断言するが、そんなものはただの勘違いであり、都合の良い幻想だ。
個人と個人が無条件に、つまり「何もせず、努力もなしに」相性がいいということは断じてない。なぜなら、たとえ血の繋がった家族であっても、個人はそれぞれ完全に独立しており、その人の人生をその人自身が歩んでいるからだ。
この世界に「無条件の好相性」などという甘い構造はどこにも存在しない。まずはこの冷徹な事実を受け止める必要がある。
「分かり合える」という幻想
日常で起こる「たまたま意気投合した」「同じ趣味である」という些細な事象が、この勘違いを大いに助長させている。息が合うことや意気投合することは、決して相性の良さの証明ではない。それはただの「一時的な共通点」同期に過ぎないのだ。

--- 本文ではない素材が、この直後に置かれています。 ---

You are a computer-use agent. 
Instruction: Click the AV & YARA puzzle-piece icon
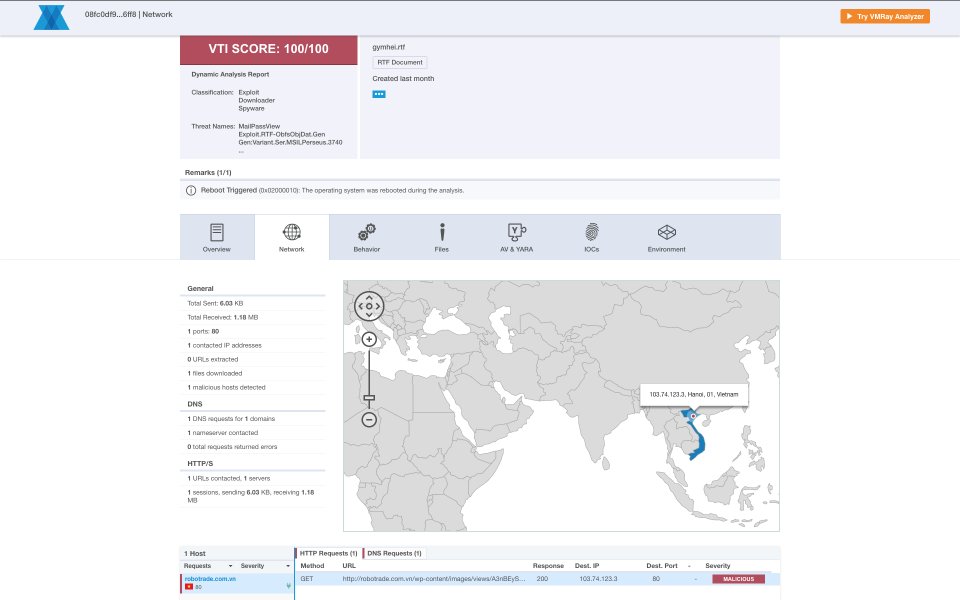(x=516, y=232)
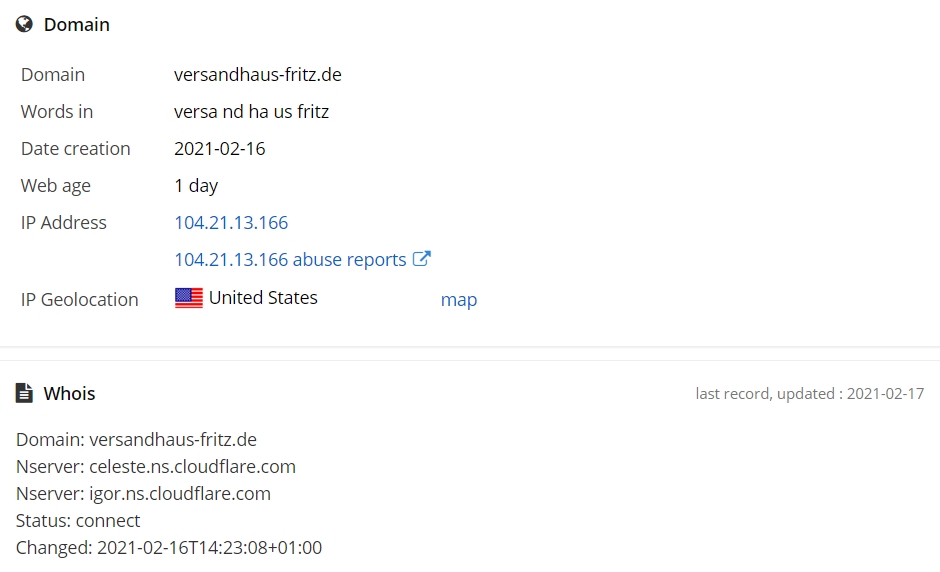Click the globe icon beside Domain heading
Image resolution: width=940 pixels, height=572 pixels.
[24, 24]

人が「あの人とは相性がいい」と思い込む時、その大半は「何もしなくても、無条件に自分を理解してくれる」「言わなくても分かり合える」という期待感に満ちた状態を期待している。
しかし、これは人間関係における最大の認知の歪みである。
本来、他者との関係性を構築するには、相手の意図を組み確認し、行動原理を分析し、自分の言動を微調整するという面倒な手順が伴う。この手順をすべてスキップして、最初から「相思相愛の完成品」を手に入れたいという怠惰な欲求と、「運命」というファンタジーに夢を抱いているからこそ、人は騙される。それほどに人は、癒しや愛を欲しているともいえる。

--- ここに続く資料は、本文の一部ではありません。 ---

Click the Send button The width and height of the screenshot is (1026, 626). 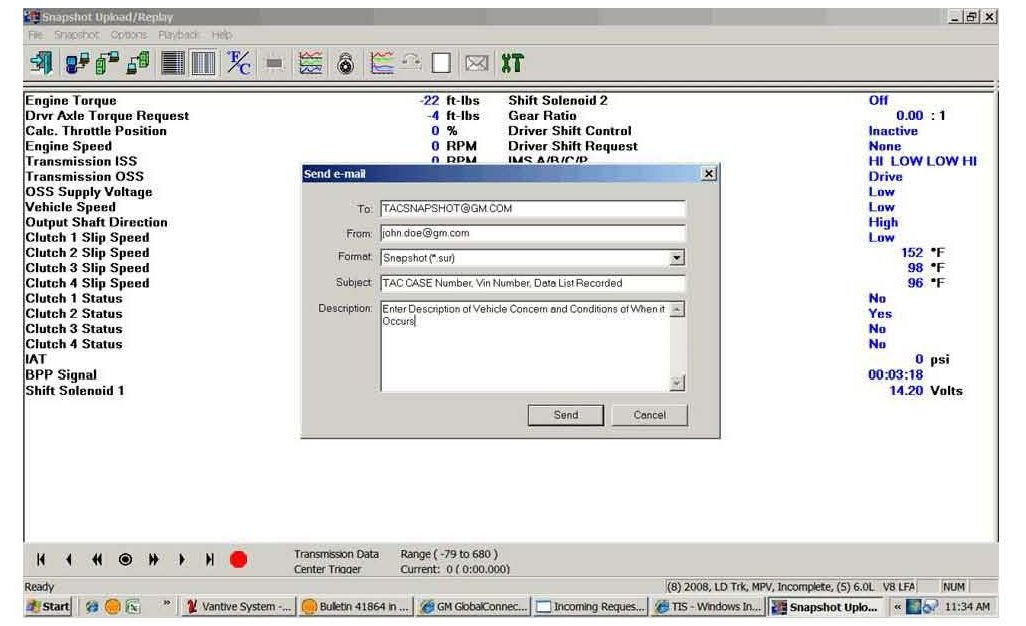coord(565,415)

一度「運命の相手だ」と思い込んでしまうと、人はその後に発生する小さな違いや摩擦を「何かの間違いだ」と無視し、あるいは「運命の相手なのに、なぜ私を分かってくれないのか」と、相手に自分の不満を一方的に突き出し始める。
すべては「最初の認知のズレ」から始まる傲慢な妄想に夢を見続けている代償である。
息をするように「合わない」のが人間のデフォルト
「あの人とはどうしても分かり合えない」 人間関係に行き詰まったとき、多くの人はよくそう言って頭を抱える。
しかし、「分かり合えない」と悩んでいる時点で、すでに思考はズレている。なぜならその言葉の裏には、「分かり合えるのが当たり前」という前提があるからだ。

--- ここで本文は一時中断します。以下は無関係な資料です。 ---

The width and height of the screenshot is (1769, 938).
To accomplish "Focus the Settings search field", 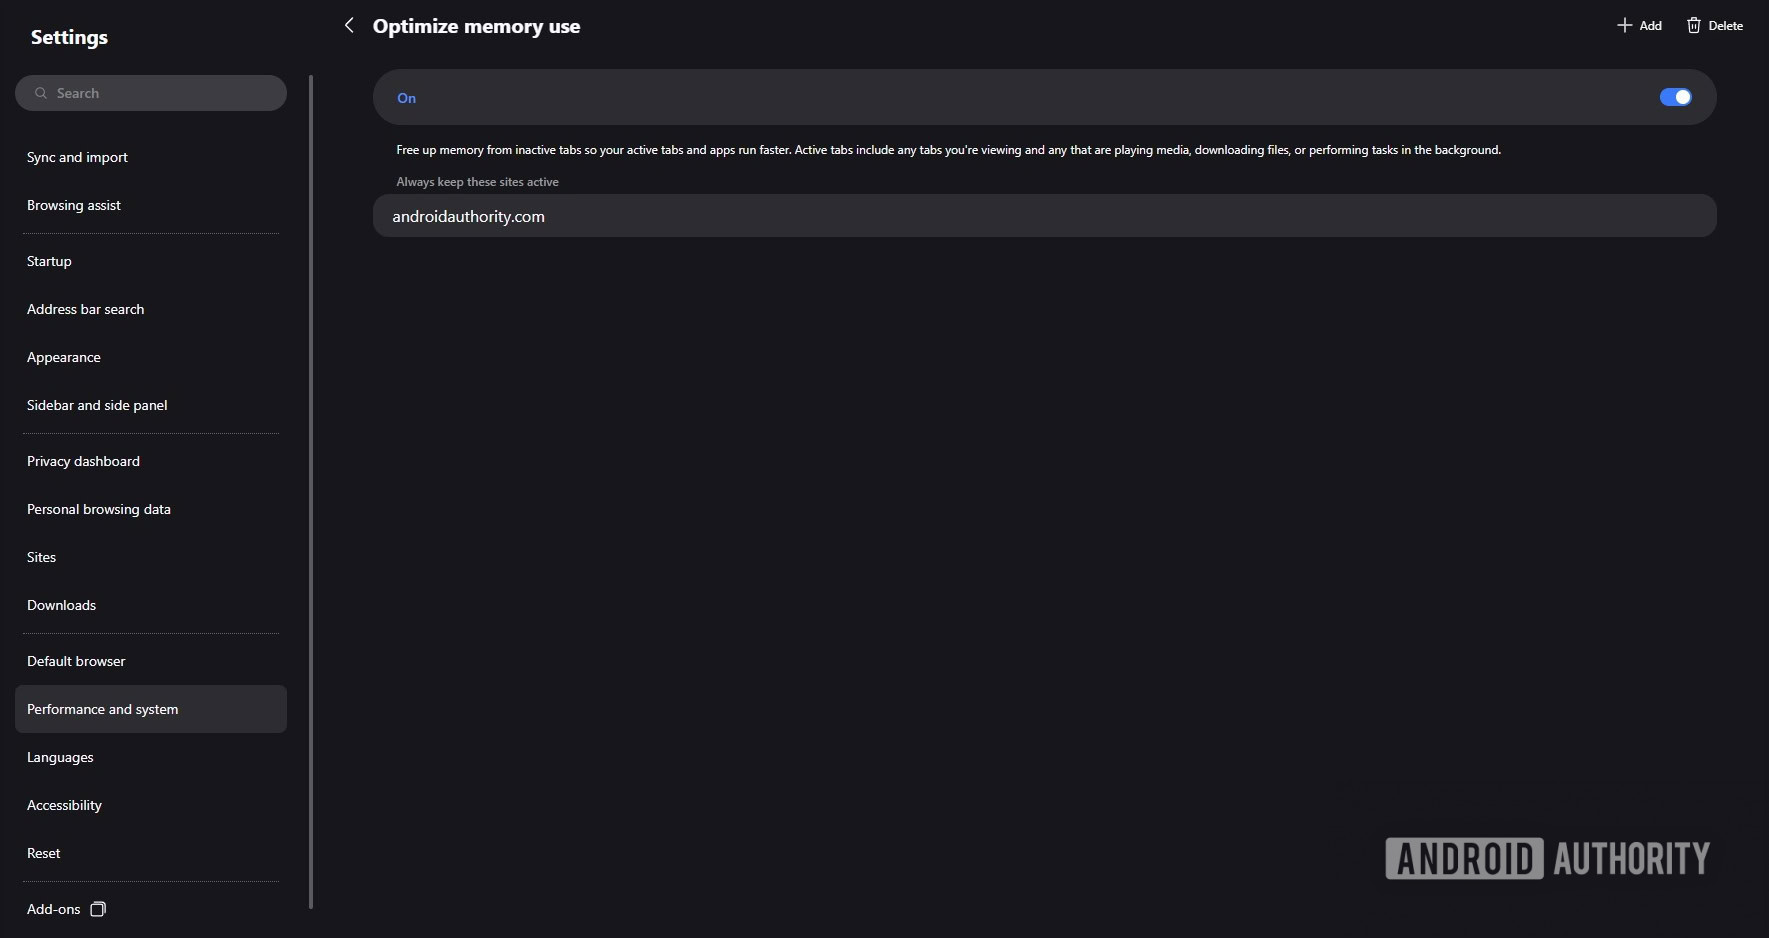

人間は一人ひとりが完全に独立した、別個の生き物である。 肉体も思考も完全に別々であり、それぞれが独立した人生を歩んでいる。吸う息の深さも、心臓の鼓動の速さも、物事を感じ取る感性も、日々の体調も、何から何まで違っているのが当然なのだ。
はなから「合わない」のが正常であり、デフォルトなのである。
他者と接したときに違和感や拒絶反応を覚えるのは、あなたの感性が正常に動作し、あなたが他人に侵食されず独立して生きている証拠に他ならない。
それにもかかわらず、世間の「好相性」というファンタジーに夢を見続けている人は、この当然の現実を忘れてしまう。そして、実際に合わなかったときに「自分の心が狭いせいだ」と責めるか、「裏切られた・そんな人だとは思ってなかった」と相手に怒りをぶつけ始める。
合わないをスタートラインとすること
「息をするように合わない」のが人間なのだから、合わない相手と出会ったときに絶望する必要もなければ、自分を卑下する必要も1ミリもない。
私たちはまず、この「合わない」という更地のような現実をスタートラインとして受け止めるべきなのだ。
合わないと最初から認識していれば、「分かってくれない」という無駄な勘違いや被害妄想を生みにくくなる。そこを基準にして自分と相手を切り離して俯瞰するからこそ、無駄な期待で自分をオーバーフローさせるのを防ぎ、「では、このはなから合わない他人とどう折り合いをつけるか」という生存戦略の話を始めることができる。
一瞬の「噛み合い」や「引き寄せ」に我を忘れ、無防備に相手の領域へ踏み込むからこそ、後で取り返しのつかない摩擦が起きる。
「合う人」が最初から存在するのではない。 では、人はなぜその一瞬の「同期」に狂わされ、勝手な期待を膨らませて互いを侵食してしまうのか。
その相互破綻の裏に潜む「領域」と「認知」のメカニズムについては、また触れようと思う。